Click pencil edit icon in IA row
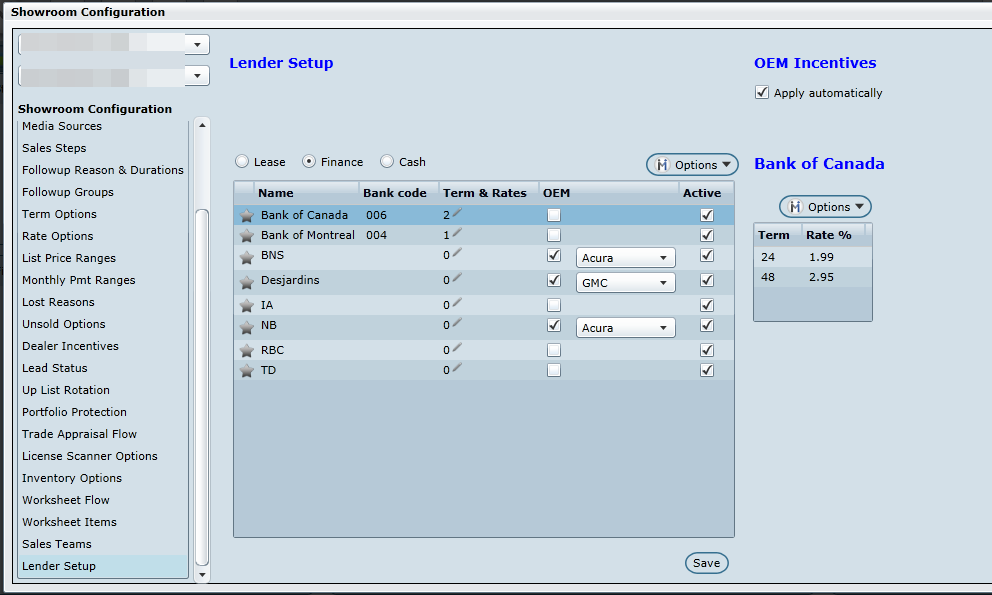Image resolution: width=992 pixels, height=595 pixels. click(x=457, y=303)
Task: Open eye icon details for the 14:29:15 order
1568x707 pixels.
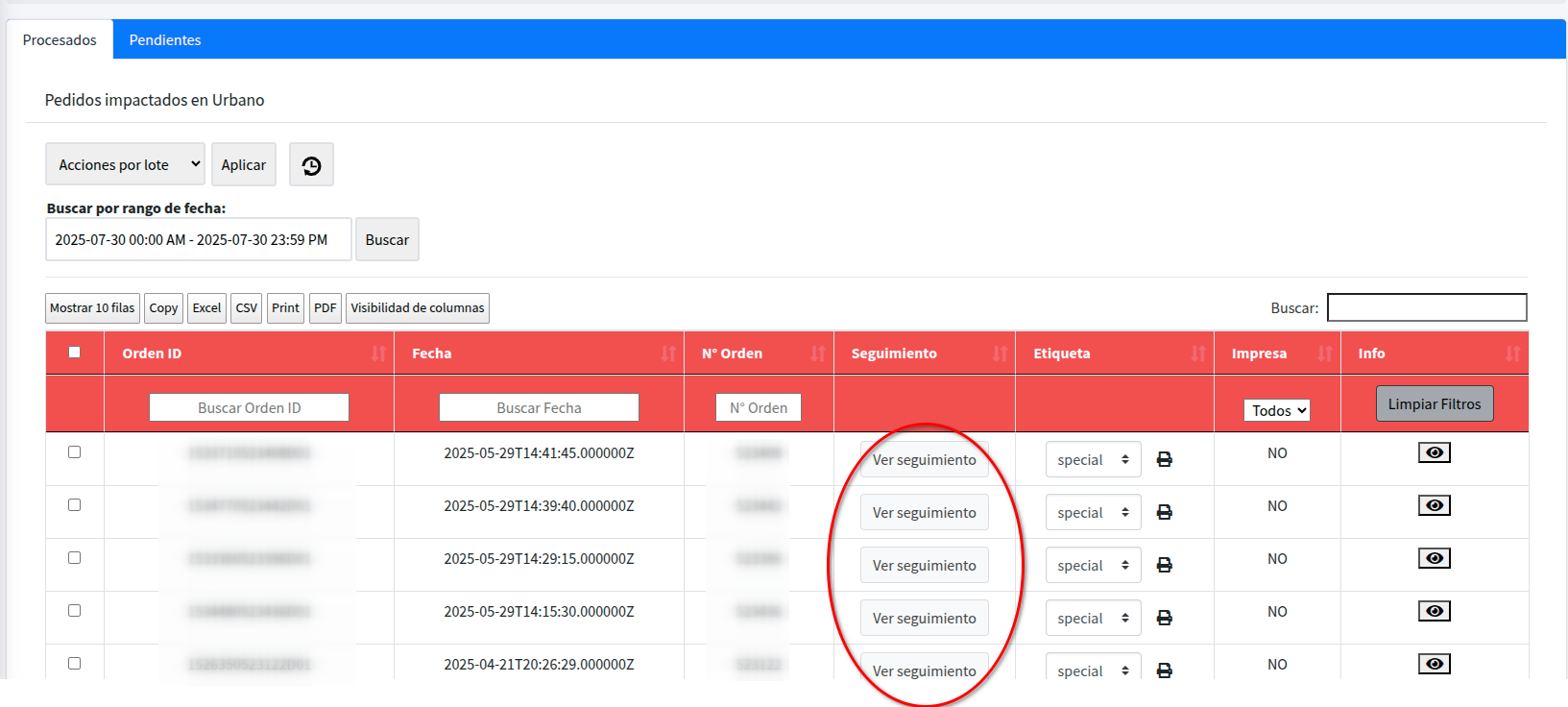Action: (1434, 558)
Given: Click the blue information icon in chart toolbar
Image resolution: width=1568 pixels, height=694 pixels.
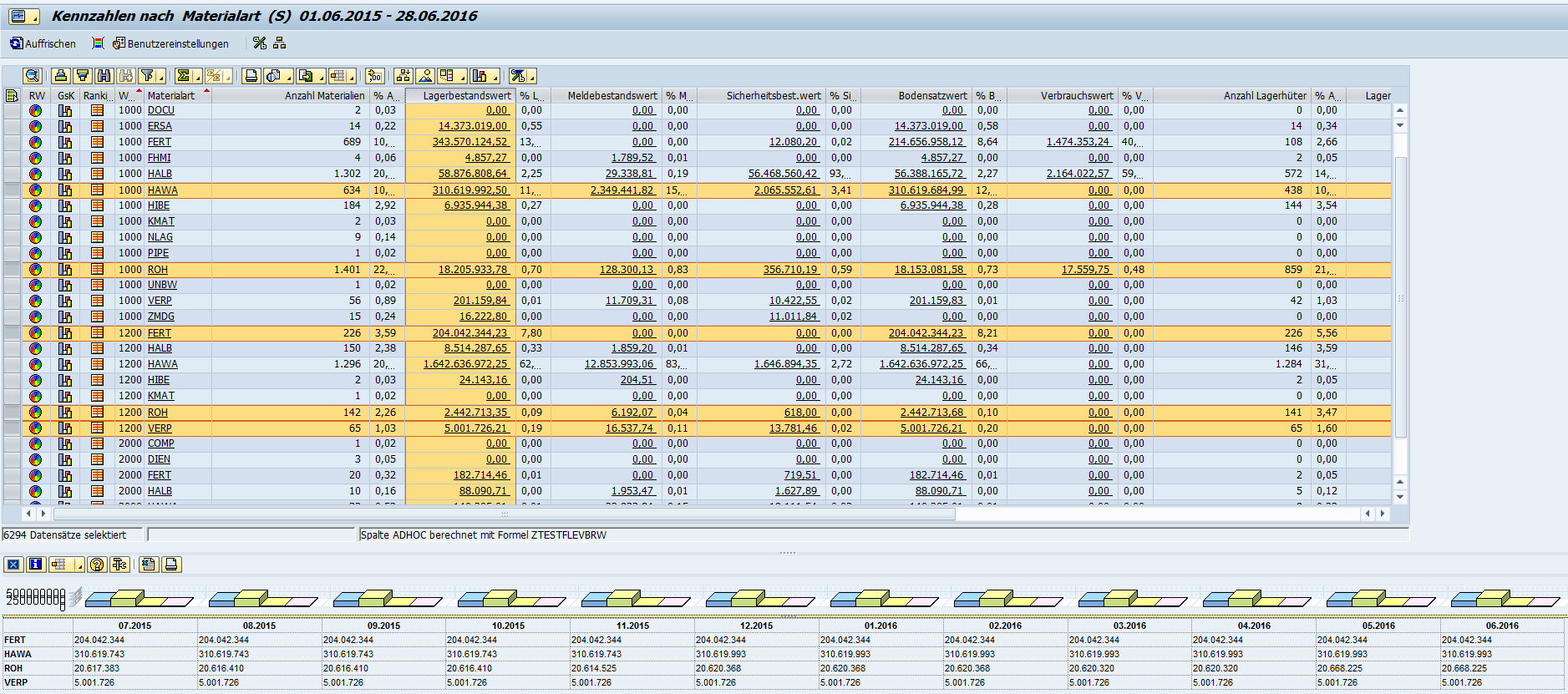Looking at the screenshot, I should [x=35, y=565].
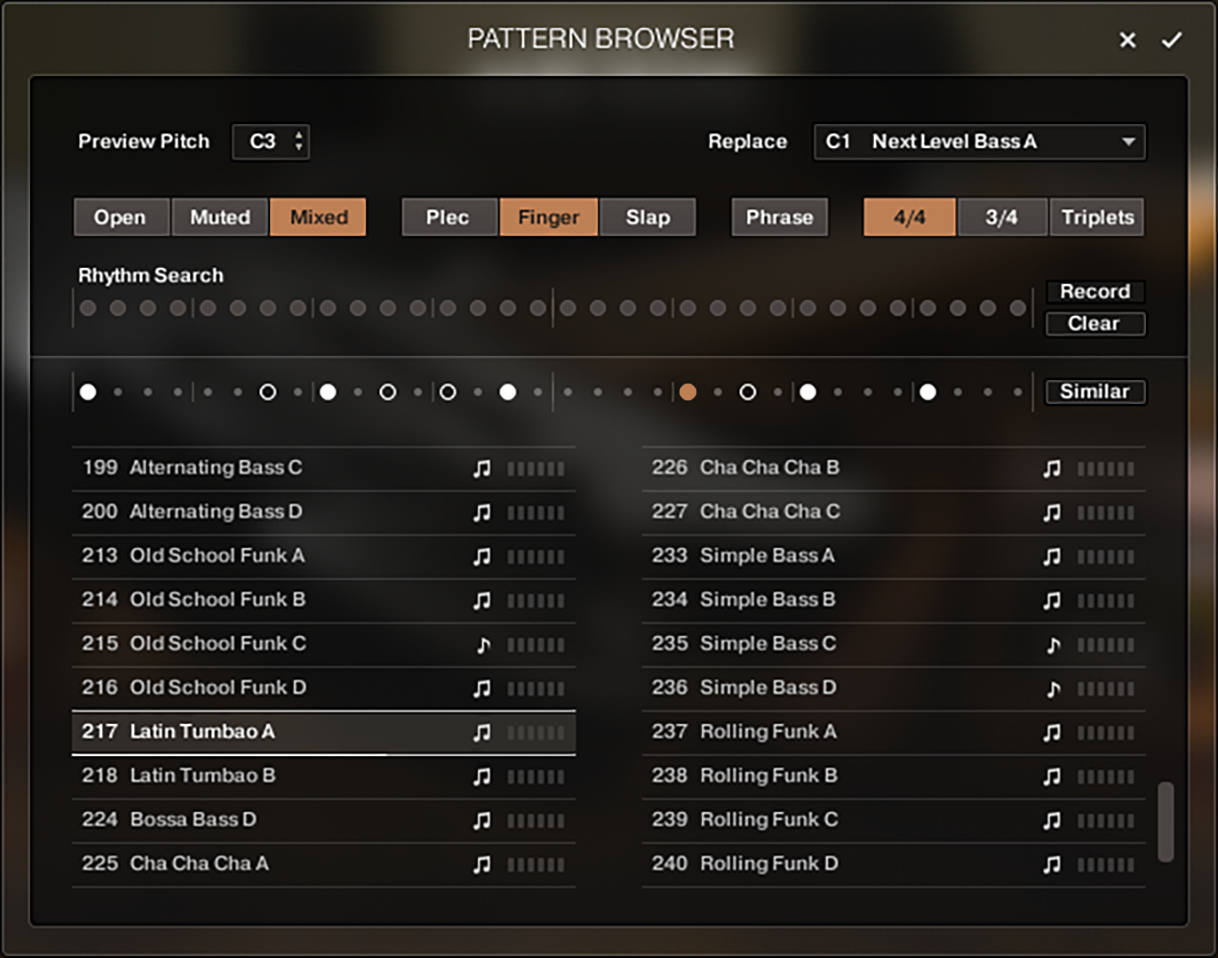Click the complexity bars icon beside Cha Cha Cha B
1218x958 pixels.
1105,468
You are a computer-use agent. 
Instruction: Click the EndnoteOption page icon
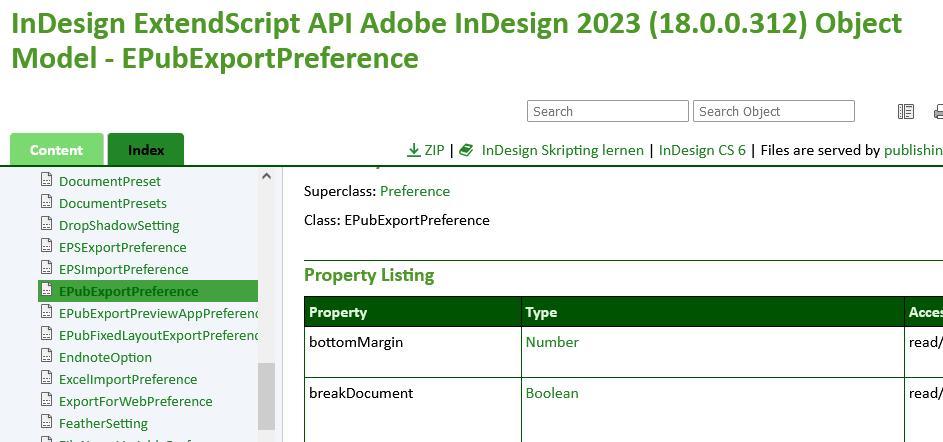pyautogui.click(x=45, y=357)
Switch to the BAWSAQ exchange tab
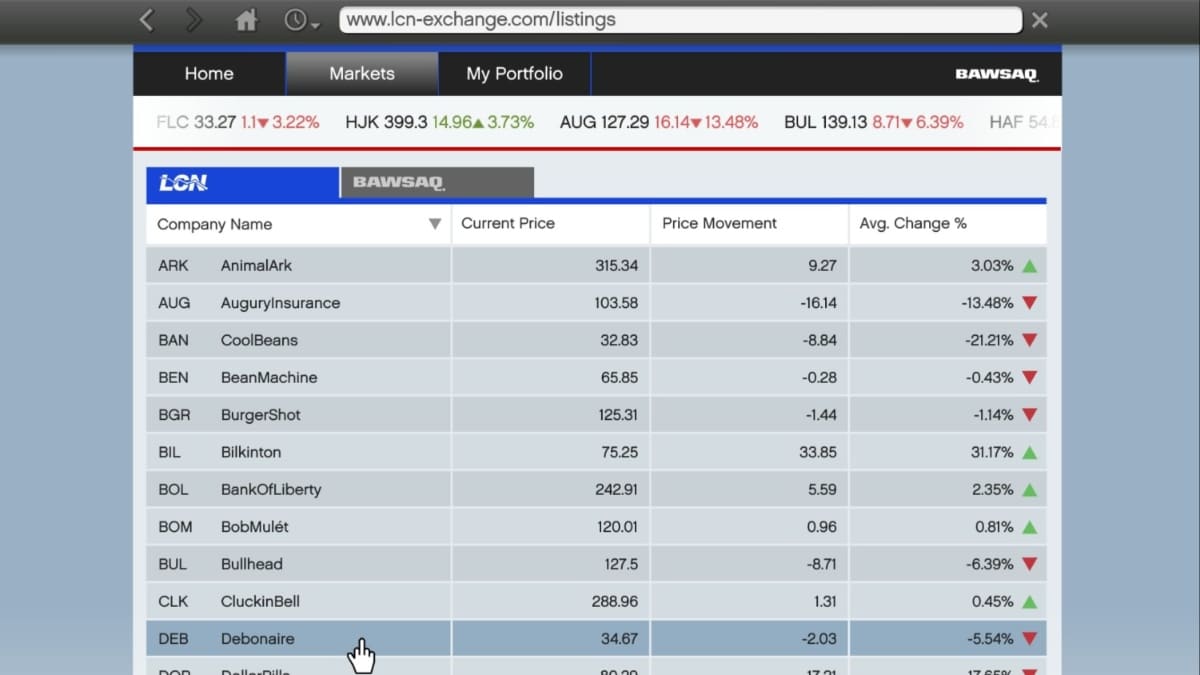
■ ■ ■ ■ ■
- [DIRECTIONS FOR THIS TASK]: If the data includes images, skip them and copy every line exactly.

- [ANSWER FOR THIS EXERCISE]:
Click pencil edit icon in IA row
Image resolution: width=992 pixels, height=595 pixels. click(x=457, y=303)
Task: Open eye icon details for the 14:29:15 order
1568x707 pixels.
Action: (1434, 558)
Given: Click the blue information icon in chart toolbar
Image resolution: width=1568 pixels, height=694 pixels.
Looking at the screenshot, I should [x=35, y=565].
Click the complexity bars icon beside Cha Cha Cha B
1218x958 pixels.
1105,468
You are a computer-use agent. 
Instruction: Click the EndnoteOption page icon
pyautogui.click(x=45, y=357)
Switch to the BAWSAQ exchange tab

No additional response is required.